Records: Begin

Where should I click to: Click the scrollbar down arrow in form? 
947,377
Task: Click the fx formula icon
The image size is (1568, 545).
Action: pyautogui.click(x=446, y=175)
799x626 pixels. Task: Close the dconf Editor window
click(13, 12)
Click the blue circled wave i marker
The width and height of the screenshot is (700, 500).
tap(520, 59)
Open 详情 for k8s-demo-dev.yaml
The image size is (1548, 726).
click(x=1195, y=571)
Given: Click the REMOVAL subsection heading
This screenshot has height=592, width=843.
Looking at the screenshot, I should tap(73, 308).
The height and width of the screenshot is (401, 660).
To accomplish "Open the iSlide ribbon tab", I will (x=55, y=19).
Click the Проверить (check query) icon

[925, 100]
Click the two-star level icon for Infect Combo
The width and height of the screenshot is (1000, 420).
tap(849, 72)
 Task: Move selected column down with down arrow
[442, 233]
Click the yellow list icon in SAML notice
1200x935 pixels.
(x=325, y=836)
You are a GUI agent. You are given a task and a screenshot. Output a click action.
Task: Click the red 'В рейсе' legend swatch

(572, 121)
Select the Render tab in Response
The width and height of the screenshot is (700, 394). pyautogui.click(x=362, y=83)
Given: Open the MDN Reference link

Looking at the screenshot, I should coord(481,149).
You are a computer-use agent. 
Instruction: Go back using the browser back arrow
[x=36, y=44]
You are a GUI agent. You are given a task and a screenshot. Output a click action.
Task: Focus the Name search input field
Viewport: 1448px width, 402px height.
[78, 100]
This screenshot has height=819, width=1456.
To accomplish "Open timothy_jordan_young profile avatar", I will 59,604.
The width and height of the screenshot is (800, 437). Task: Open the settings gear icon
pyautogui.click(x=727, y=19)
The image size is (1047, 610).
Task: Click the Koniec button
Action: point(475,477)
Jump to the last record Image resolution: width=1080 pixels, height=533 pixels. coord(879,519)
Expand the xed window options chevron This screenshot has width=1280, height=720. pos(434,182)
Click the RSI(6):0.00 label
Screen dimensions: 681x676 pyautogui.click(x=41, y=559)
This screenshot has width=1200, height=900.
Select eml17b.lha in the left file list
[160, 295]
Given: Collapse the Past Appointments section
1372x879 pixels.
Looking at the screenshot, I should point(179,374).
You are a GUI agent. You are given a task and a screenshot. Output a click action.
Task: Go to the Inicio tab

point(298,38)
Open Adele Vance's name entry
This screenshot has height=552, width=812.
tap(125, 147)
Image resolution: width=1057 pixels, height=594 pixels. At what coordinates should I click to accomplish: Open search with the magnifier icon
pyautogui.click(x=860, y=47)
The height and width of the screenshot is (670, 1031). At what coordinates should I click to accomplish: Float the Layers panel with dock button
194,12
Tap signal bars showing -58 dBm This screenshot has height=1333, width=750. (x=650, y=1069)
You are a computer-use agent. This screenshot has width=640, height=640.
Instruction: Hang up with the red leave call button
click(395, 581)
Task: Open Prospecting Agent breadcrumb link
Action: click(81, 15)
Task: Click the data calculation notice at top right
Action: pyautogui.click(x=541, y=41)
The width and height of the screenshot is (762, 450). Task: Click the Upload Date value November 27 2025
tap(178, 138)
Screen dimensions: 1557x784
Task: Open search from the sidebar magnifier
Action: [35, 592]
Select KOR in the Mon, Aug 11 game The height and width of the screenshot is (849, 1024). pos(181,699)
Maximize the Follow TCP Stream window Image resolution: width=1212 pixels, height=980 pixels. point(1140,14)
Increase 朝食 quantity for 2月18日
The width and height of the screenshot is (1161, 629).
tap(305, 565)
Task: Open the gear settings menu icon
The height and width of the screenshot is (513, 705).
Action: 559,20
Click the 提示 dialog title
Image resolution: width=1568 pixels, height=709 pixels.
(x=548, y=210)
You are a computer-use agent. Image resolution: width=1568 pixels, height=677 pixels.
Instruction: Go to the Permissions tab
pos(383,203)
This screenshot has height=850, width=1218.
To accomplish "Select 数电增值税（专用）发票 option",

Records: End

* **What is required**: Reproduce the entries above in full by retyping them exactly.

* **Answer below**:
Where should I click to: Click the scrollbar down arrow in form? 
947,377
Task: Click the fx formula icon
The image size is (1568, 545).
Action: pyautogui.click(x=446, y=175)
799x626 pixels. Task: Close the dconf Editor window
click(13, 12)
Click the blue circled wave i marker
The width and height of the screenshot is (700, 500).
tap(520, 59)
Open 详情 for k8s-demo-dev.yaml
The image size is (1548, 726).
click(x=1195, y=571)
Given: Click the REMOVAL subsection heading
This screenshot has height=592, width=843.
Looking at the screenshot, I should tap(73, 308).
The height and width of the screenshot is (401, 660).
To accomplish "Open the iSlide ribbon tab", I will (x=55, y=19).
Click the Проверить (check query) icon

[925, 100]
Click the two-star level icon for Infect Combo
The width and height of the screenshot is (1000, 420).
tap(849, 72)
 Task: Move selected column down with down arrow
[442, 233]
Click the yellow list icon in SAML notice
1200x935 pixels.
(x=325, y=836)
You are a GUI agent. You are given a task and a screenshot. Output a click action.
Task: Click the red 'В рейсе' legend swatch

(572, 121)
Select the Render tab in Response
The width and height of the screenshot is (700, 394). pyautogui.click(x=362, y=83)
Given: Open the MDN Reference link

Looking at the screenshot, I should coord(481,149).
You are a computer-use agent. 
Instruction: Go back using the browser back arrow
[x=36, y=44]
You are a GUI agent. You are given a task and a screenshot. Output a click action.
Task: Focus the Name search input field
Viewport: 1448px width, 402px height.
[78, 100]
This screenshot has height=819, width=1456.
To accomplish "Open timothy_jordan_young profile avatar", I will 59,604.
The width and height of the screenshot is (800, 437). Task: Open the settings gear icon
pyautogui.click(x=727, y=19)
The image size is (1047, 610).
Task: Click the Koniec button
Action: point(475,477)
Jump to the last record Image resolution: width=1080 pixels, height=533 pixels. coord(879,519)
Expand the xed window options chevron This screenshot has width=1280, height=720. pos(434,182)
Click the RSI(6):0.00 label
Screen dimensions: 681x676 pyautogui.click(x=41, y=559)
This screenshot has width=1200, height=900.
Select eml17b.lha in the left file list
[160, 295]
Given: Collapse the Past Appointments section
1372x879 pixels.
Looking at the screenshot, I should point(179,374).
You are a GUI agent. You are given a task and a screenshot. Output a click action.
Task: Go to the Inicio tab

point(298,38)
Open Adele Vance's name entry
This screenshot has height=552, width=812.
tap(125, 147)
Image resolution: width=1057 pixels, height=594 pixels. At what coordinates should I click to accomplish: Open search with the magnifier icon
pyautogui.click(x=860, y=47)
The height and width of the screenshot is (670, 1031). At what coordinates should I click to accomplish: Float the Layers panel with dock button
194,12
Tap signal bars showing -58 dBm This screenshot has height=1333, width=750. (x=650, y=1069)
You are a computer-use agent. This screenshot has width=640, height=640.
Instruction: Hang up with the red leave call button
click(395, 581)
Task: Open Prospecting Agent breadcrumb link
Action: click(81, 15)
Task: Click the data calculation notice at top right
Action: pyautogui.click(x=541, y=41)
The width and height of the screenshot is (762, 450). Task: Click the Upload Date value November 27 2025
tap(178, 138)
Screen dimensions: 1557x784
Task: Open search from the sidebar magnifier
Action: [35, 592]
Select KOR in the Mon, Aug 11 game The height and width of the screenshot is (849, 1024). pos(181,699)
Maximize the Follow TCP Stream window Image resolution: width=1212 pixels, height=980 pixels. point(1140,14)
Increase 朝食 quantity for 2月18日
The width and height of the screenshot is (1161, 629).
tap(305, 565)
Task: Open the gear settings menu icon
The height and width of the screenshot is (513, 705).
Action: 559,20
Click the 提示 dialog title
Image resolution: width=1568 pixels, height=709 pixels.
(x=548, y=210)
You are a computer-use agent. Image resolution: width=1568 pixels, height=677 pixels.
Instruction: Go to the Permissions tab
pos(383,203)
This screenshot has height=850, width=1218.
To accomplish "Select 数电增值税（专用）发票 option",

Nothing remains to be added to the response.